» What the exercise asks:
Lines of the listing below that contain the string "agent" are to be returned.

» Task data:

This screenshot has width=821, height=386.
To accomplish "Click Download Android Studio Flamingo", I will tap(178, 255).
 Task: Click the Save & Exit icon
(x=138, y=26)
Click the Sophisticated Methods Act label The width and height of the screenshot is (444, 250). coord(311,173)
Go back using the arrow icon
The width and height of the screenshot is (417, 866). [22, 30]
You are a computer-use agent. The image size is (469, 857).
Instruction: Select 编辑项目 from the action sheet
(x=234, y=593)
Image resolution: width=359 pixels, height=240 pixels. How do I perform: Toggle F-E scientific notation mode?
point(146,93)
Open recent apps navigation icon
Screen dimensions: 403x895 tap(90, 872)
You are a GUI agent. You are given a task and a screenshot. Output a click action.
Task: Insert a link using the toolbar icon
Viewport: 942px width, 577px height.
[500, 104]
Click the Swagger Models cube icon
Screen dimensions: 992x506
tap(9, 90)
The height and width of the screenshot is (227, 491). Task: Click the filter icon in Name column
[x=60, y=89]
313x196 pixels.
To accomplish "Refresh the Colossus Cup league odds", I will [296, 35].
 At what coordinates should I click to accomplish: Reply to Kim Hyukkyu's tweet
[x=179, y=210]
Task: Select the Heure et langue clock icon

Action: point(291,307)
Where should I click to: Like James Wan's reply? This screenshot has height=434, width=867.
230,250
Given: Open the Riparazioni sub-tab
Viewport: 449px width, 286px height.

» Solution:
You are a computer-use agent. The image size is (469, 857).
You are a GUI agent. You are given a task and a screenshot. Output a click action.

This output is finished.